The majority states that it analyzes Article 10, UCMJ, violations using the procedural framework established by the Supreme Court in Barker for reviewing Sixth Amendment speedy trial claims, but then asserts
To trigger a Barker inquiry, the delay must be “presumptively prejudicial.” 407 U.S. at 530, 92 S.Ct. 2182. Whether a delay is “presumptively prejudicial” “is necessarily dependent upon the peculiar circumstances of the case. To take but one example, the delay that can be tolerated for an ordinary street crime is considerably less than for a serious, complex conspiracy charge.” Id. at 530-31, 92 S.Ct. 2182. Instead of considering the seriousness and complexity of Appellant’s case, and the substantial effect of heavy operational demands on personnel, the majority finds the 145-day pretrial confinement period sufficient to trigger a speedy trial inquiry by referencing another case in which the Court held that a 117-day period of pretrial confinement triggered the Article 10, UCMJ, inquiry. 68 M.J. at 312 (citing United States v. Cossio, 64 M.J. 254, 257 (C.A.A.F.2007)). In Cossio, without examining the seriousness or complexity of the charges, the Court concluded that a Barker inquiry was triggered by the 117-day delay where the accused had moved for a speedy trial. Cossio, 64 M.J. at 257.

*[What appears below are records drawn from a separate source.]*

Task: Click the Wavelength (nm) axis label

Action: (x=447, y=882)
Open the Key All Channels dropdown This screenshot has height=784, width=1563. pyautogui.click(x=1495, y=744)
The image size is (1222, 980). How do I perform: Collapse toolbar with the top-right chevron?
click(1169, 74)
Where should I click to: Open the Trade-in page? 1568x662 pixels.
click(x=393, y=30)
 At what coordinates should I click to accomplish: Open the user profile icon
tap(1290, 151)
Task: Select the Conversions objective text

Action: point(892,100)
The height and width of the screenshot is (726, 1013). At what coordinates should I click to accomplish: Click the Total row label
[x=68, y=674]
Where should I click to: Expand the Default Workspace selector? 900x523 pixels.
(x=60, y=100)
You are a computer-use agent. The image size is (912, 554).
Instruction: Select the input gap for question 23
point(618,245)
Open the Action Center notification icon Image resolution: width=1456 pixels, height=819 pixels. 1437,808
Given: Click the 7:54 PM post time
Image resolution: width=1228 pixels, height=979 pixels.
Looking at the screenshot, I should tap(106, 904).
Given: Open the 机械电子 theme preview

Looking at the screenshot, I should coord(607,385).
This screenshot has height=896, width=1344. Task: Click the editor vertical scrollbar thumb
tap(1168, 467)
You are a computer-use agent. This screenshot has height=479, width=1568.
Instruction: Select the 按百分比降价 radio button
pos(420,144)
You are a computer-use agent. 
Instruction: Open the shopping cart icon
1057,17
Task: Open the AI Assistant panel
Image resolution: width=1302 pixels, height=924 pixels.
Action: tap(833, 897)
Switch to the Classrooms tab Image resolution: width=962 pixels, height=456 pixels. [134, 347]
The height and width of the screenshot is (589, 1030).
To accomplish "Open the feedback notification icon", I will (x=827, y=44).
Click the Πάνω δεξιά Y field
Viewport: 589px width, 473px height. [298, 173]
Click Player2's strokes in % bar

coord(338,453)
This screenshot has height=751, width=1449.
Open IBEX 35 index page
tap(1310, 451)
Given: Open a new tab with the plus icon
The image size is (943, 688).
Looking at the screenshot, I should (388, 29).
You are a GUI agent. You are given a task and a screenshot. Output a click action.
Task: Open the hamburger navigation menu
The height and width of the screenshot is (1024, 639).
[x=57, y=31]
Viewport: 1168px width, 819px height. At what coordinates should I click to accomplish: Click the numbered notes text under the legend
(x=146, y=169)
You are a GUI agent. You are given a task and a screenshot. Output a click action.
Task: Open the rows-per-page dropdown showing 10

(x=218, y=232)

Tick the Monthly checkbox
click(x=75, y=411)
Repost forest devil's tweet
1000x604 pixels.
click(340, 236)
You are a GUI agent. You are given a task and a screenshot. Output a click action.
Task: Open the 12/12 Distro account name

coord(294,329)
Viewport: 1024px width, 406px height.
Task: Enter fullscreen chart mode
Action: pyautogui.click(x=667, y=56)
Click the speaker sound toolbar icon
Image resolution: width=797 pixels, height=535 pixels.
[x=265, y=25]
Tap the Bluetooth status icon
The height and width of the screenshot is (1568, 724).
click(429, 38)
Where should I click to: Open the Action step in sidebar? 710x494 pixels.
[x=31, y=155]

Of the 145 days Appellant spent in pretrial confinement, 39 days were as a result of defense-requested delays. Considering the complexity and seriousness of the charges— theft of a bank card and other items and misuse of the bank card in the civilian community that involved a joint investigation with civilian authorities — and the fact that operational demands necessitated the appointment of four successive trial counsel, I conclude that the 106 days attributable to the Government that Appellant spent in pretrial confinement were not “presumptively prejudicial” and, therefore, did not trigger the need for a Barker inquiry.